Written problem | Please recast every line of the material below as a JSON list of strings, one string per line, skipping blank lines and leaving the pictures out.

[Source records]

:::

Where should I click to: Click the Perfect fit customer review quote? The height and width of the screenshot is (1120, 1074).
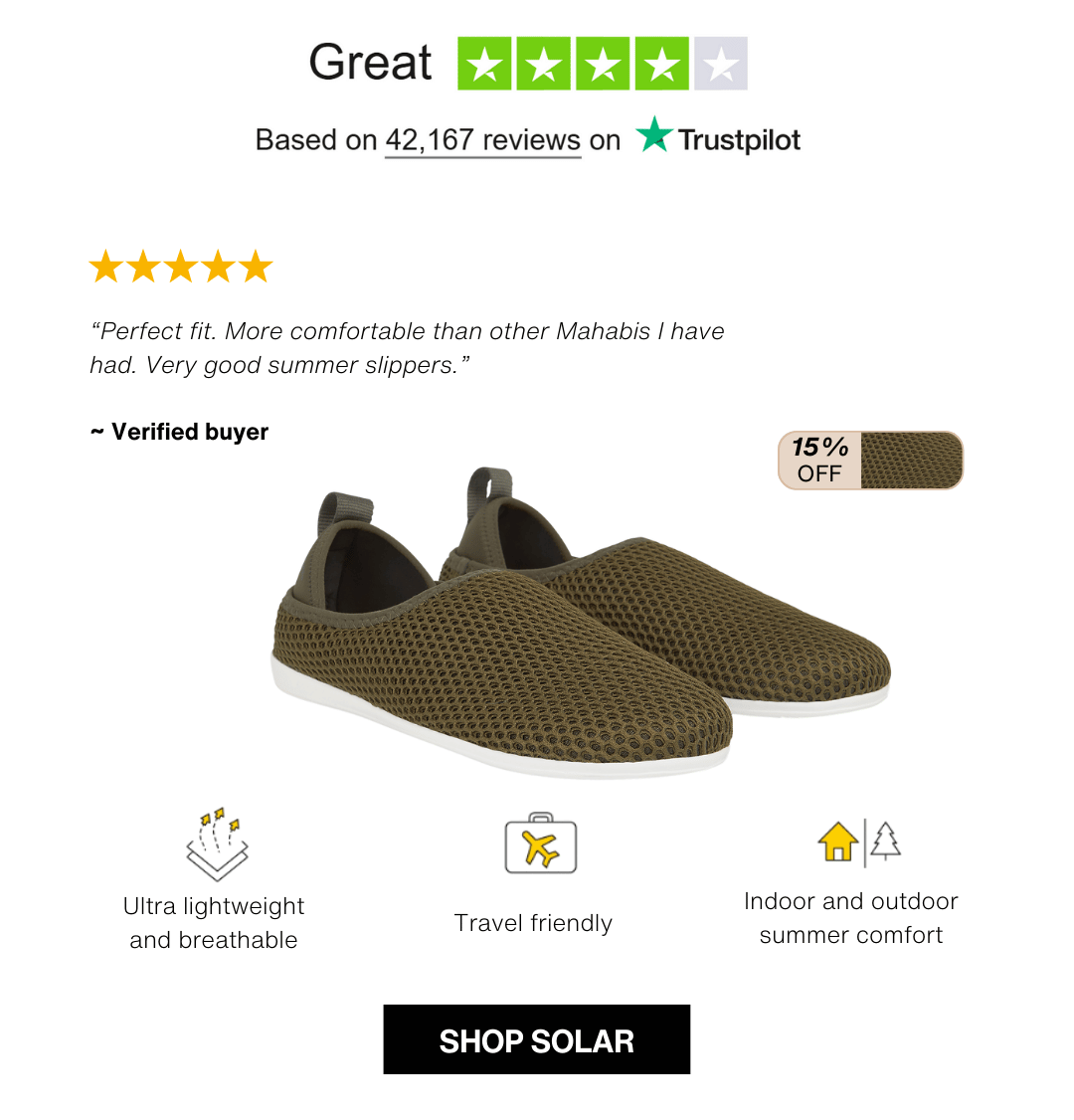click(x=407, y=348)
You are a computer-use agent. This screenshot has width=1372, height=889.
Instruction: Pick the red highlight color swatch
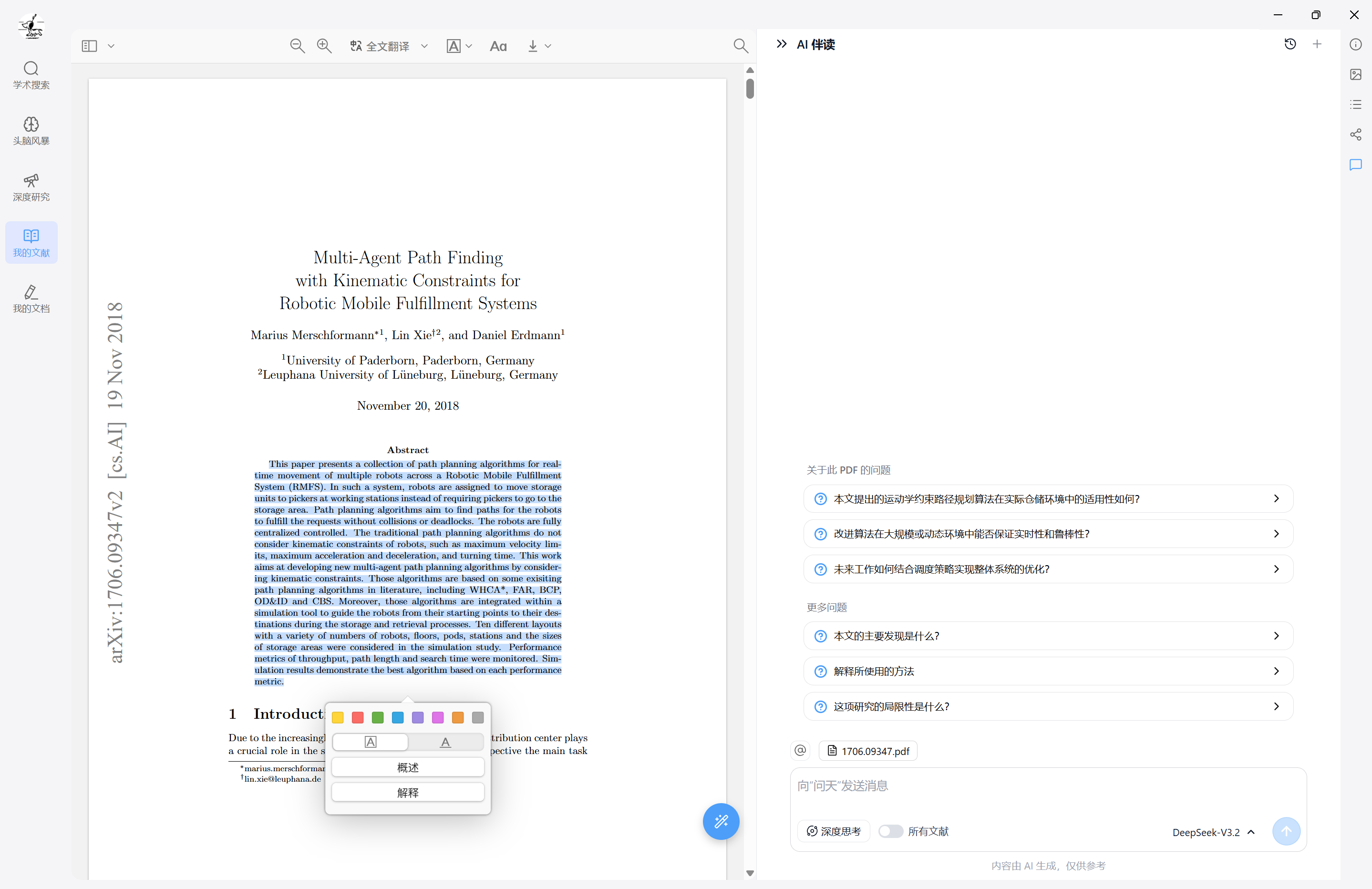357,717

:::

Output for this task |
[
  "Where should I click to: Click the Perfect fit customer review quote? The height and width of the screenshot is (1120, 1074).",
  "click(x=407, y=348)",
  "You are a computer-use agent. This screenshot has width=1372, height=889.",
  "Instruction: Pick the red highlight color swatch",
  "357,717"
]